Eight chicken thighs (Ideal place for grouse breast--but I've eaten all my grouse at the present)
Freshly ground pepper
One large red onion (diced)
Five or six garlic gloves (diced)
Cumin (about a tablespoon)
Ancho chili powder (one teaspoon)
Chipotle chili powder (one teaspoon)
Smoked paprika (about a tablespoon to 1 1/2 tablespoons)
Kosher salt (a couple of teaspoons)
One 15 ounce can cannellini beans (drained and rinsed)
One 15 ounce can black beans (drained and rinsed)
One can cream of chicken soup
Five tomatoes (diced)
Chicken broth (two cups)
Juice of two limes

Chicken on the bottom. Remaining ingredients placed over the chicken. Cook for five hours on high, or until chicken comes apart easily.

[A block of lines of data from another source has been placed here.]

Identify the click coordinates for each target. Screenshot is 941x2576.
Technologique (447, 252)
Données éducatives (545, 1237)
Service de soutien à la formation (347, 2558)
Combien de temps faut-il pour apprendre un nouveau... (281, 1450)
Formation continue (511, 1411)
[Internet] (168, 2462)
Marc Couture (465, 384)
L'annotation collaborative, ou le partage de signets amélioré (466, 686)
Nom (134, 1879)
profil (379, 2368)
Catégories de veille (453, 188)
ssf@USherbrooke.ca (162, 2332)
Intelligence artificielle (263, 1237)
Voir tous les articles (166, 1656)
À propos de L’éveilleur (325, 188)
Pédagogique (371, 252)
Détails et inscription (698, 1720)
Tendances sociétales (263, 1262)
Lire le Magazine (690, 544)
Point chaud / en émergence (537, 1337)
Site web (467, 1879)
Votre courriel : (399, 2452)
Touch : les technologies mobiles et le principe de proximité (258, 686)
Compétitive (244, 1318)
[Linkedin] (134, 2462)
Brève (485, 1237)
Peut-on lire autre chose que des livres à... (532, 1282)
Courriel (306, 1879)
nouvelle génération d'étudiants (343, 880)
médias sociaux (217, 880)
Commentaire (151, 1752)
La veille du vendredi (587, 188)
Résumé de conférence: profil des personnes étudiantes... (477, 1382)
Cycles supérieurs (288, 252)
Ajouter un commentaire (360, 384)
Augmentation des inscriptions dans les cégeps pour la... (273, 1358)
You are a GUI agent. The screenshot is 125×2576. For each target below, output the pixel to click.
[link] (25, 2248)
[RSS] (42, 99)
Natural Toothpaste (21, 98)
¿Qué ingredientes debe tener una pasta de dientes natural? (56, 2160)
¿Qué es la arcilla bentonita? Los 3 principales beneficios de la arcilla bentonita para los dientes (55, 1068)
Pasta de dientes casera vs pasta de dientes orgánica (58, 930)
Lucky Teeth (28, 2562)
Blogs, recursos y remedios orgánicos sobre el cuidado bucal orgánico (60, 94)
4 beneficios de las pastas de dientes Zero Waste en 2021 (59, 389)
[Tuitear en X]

I served with a dollop of sour cream.

For mama's sake, I'll leave out the chipotle pepper next time and dice a couple of small jalapenos that are cored and seeded. It makes a hearty soup (not really chili, but it works in Canada). The flavour is delectable and the chicken thighs are a surprise for anyone eating a bowl of this red. I have to imagine that with grouse breast, it would be just as good, though I might be inclined to brown the breasts first.
 
Sounds delicious!
I'll have my people call your people and we'll do lunch.
Ciao Babe!

Sent from my SGH-M919 using Tapatalk
 
DrMike that sound delicious :wink: I personally would stick with chicken as I tend to savour ruffies as there are not very many in the southern part of Saskatchewan. When we go up north for Elk & Moose we always have a 410 with us as a ruffy is a treat.